Moon W., Park S.J., Kim J.H., Park M.I., Kim S.E., Jung K.W.

Kosin University College of Medicine, Department of Internal Medicine, Busan, South Korea

Background

Radiotherapy for malignant abdominopelvic disease results in radiation-induced enterocolitis. However, there is no well-established preventive strategy. The aim is to evaluate the suppressive effect of rebamipide, sucralfate and rifaximin on ionizing radiation (IR)-induced acute inflammation and apoptosis in the intestine of mouse.

Methods

Thirty ICR mice were divided into (1) a vehicle-treated control group before sham IR, (2) a vehicle-treated group before IR, and (3–5) rebamipide, sucralfate or rifaximin-treated groups before IR. The intestine was resected at 4 hours after 4 Gy IR to the abdominopelvis. Pro-/anti-inflammatory and pro-/anti-apoptotic factors were investigated.

Results

NAMPT was down-regulated after IR, which was attenuated by rebamipide, sucralfate and rifaximin (p<0.05). Activation of NF-κB and phosphorylation of MAPKs were induced by IR, which were suppressed by rebamipide, sucralfate, and rifaximin (p<0.05). TNF-α, IL-1β, and IL-6 were increased by IR, while attenuated by rebamipide, sucralfate, and rifaximin down to similar level of control group (p<0.05). The iNOS, COX-2 and PGE2 were significantly induced by IR, which were attenuated by rebamipide, sucralfate, and rifaximin (p<0.05). ICAM-1 was corresponded to above mentioned results. [Ca2+] oscillation was increased by IR, which was attenuated by rebamipide, sucralfate, and rifaximin.

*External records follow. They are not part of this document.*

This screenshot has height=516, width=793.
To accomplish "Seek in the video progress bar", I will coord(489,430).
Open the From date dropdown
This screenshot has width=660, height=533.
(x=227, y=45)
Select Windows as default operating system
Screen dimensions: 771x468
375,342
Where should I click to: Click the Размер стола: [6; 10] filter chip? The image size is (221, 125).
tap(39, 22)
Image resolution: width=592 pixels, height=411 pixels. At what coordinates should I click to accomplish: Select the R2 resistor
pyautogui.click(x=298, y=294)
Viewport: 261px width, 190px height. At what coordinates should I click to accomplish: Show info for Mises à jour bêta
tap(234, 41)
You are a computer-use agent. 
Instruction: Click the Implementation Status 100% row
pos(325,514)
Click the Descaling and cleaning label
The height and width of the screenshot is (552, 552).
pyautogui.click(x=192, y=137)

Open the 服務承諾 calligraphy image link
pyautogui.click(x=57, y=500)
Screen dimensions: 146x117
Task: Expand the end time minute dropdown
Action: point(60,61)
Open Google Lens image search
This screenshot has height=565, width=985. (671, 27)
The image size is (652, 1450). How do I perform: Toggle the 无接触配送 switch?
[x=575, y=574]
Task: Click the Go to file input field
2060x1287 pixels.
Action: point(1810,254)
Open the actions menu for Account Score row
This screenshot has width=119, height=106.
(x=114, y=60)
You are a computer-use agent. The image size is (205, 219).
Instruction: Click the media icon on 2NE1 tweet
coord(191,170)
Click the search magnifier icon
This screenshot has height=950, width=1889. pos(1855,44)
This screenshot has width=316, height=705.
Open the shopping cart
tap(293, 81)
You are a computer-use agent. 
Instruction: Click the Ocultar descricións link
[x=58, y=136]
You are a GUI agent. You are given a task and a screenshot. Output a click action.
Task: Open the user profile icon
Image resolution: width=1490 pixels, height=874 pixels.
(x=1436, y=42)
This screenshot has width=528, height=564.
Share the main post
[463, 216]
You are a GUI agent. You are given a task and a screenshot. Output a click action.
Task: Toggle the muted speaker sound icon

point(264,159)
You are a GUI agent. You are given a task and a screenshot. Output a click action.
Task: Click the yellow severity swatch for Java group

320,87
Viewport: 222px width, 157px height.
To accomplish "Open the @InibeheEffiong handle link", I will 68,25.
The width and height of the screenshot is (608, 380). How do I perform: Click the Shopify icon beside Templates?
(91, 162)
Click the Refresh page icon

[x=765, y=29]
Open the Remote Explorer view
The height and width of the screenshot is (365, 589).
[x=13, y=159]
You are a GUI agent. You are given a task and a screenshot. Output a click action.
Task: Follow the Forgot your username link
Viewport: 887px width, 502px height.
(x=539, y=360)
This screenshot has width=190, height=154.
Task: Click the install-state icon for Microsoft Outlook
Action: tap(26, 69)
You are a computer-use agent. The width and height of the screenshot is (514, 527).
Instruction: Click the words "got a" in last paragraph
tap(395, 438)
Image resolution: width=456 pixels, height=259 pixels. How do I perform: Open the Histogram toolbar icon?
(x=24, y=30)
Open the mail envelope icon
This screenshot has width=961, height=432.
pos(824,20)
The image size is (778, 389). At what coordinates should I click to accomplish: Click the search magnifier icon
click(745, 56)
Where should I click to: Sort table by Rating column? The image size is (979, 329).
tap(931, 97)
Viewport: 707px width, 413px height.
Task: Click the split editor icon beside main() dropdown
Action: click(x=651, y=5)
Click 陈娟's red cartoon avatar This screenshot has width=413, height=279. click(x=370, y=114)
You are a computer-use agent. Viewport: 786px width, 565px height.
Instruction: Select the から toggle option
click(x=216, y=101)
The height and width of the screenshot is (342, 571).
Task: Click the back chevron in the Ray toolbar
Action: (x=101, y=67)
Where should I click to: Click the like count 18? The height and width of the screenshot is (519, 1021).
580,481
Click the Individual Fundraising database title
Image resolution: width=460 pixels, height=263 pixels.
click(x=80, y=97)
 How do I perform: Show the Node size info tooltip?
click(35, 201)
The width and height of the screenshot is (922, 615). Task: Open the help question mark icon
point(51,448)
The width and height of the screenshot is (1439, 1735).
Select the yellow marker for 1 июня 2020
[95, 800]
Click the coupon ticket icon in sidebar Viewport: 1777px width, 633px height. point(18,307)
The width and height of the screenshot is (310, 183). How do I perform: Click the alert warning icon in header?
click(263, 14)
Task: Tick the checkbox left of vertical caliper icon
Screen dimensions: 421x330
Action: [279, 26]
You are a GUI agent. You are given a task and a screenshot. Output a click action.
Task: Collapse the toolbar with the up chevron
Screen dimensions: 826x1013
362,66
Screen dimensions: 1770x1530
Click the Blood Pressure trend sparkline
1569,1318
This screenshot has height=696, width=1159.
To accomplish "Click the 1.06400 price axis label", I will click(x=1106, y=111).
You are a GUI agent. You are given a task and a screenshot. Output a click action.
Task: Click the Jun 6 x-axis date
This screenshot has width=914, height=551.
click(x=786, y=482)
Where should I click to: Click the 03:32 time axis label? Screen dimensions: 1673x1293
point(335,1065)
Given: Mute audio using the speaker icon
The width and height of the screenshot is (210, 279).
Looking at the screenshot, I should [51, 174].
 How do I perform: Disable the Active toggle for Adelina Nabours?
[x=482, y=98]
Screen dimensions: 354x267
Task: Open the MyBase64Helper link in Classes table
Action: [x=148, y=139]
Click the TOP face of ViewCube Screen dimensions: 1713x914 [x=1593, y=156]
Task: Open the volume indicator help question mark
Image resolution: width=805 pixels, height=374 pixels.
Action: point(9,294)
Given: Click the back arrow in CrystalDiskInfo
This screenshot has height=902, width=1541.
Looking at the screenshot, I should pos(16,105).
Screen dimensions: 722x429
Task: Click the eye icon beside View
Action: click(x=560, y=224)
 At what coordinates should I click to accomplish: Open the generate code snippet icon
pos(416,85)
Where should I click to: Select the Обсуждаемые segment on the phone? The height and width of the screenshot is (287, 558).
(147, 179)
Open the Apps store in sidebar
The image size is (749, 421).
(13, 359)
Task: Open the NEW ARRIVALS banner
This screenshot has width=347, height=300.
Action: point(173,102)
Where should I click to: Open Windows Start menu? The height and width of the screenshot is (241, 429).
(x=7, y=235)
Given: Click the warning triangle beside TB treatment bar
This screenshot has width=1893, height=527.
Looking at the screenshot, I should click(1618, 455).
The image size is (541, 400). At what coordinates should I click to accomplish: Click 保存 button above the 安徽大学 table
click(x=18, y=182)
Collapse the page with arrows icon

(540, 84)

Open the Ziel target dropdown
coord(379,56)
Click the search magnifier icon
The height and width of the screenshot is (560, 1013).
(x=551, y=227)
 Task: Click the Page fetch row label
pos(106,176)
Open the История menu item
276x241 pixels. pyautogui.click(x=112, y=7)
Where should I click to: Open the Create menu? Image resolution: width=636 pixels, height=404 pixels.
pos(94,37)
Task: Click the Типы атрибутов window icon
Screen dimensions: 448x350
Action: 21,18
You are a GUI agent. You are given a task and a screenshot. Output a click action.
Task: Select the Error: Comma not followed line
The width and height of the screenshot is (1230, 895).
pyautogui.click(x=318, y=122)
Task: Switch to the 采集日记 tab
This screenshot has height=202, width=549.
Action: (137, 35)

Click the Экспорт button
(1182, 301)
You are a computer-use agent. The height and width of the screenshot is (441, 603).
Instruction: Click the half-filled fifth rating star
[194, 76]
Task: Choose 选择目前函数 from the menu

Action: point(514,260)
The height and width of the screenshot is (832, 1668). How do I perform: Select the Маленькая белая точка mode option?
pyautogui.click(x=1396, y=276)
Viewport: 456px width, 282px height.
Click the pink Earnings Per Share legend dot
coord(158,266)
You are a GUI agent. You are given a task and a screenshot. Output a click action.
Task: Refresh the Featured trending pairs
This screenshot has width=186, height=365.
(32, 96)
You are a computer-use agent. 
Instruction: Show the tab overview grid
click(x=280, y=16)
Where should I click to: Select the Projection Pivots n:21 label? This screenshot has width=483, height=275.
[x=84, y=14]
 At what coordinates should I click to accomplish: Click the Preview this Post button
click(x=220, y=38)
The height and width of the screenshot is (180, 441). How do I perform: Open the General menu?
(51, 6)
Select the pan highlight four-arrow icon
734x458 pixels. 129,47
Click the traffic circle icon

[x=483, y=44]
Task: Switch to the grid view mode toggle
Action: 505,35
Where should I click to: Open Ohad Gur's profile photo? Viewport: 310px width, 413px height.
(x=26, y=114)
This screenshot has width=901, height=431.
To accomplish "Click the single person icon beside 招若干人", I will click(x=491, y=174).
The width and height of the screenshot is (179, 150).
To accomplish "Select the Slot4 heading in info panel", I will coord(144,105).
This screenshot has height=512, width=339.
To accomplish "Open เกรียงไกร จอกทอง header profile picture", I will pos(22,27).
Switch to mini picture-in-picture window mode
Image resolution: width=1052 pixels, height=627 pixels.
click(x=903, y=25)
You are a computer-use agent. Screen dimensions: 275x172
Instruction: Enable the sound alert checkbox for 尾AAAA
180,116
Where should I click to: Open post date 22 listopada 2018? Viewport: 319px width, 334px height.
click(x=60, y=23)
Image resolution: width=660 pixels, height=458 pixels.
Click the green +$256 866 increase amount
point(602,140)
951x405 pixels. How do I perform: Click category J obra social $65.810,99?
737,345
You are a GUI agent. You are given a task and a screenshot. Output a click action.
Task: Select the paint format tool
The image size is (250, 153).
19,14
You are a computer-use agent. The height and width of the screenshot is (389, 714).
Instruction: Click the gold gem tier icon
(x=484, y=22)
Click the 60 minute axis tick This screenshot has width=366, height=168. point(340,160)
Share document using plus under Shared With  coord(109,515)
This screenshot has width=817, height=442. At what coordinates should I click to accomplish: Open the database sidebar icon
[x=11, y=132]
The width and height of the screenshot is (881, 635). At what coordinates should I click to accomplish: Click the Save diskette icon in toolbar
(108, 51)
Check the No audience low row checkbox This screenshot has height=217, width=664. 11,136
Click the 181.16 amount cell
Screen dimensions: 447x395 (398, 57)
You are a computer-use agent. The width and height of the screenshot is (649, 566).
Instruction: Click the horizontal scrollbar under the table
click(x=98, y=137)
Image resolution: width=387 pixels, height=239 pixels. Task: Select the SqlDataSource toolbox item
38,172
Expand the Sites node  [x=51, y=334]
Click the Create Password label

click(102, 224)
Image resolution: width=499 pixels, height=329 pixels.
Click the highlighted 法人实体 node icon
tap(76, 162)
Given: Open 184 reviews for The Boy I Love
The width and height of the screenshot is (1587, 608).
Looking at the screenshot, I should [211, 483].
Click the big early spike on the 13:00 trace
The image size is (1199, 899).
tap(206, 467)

Proapoptotic gene (Bax, c-Myc) and antiapoptotic gene (Bcl-2, Bcl-xL) expressions were potently suppressed and induced, respectively, by rebamipide, sucralfate, and rifaximin. The release of cytochrome C was increased by IR, while it was attenuated by rebamipide, sucralfate, and rifaximin (p<0.05). Caspase 3 and caspase 7 were also elevated by IR compared to control group, however, they showed decline by rebamipide, sucralfate, and rifaximin (p<0.05).

Conclusion

This study demonstrated that rebamipide, sucralfate, and rifaximin have the suppressive effects on IR-induced acute inflammation and apoptosis in the intestine of mouse. Rebamipide, sucralfate, and rifaximin may have beneficial effects in preventing acute radiation-induced enterocolitis.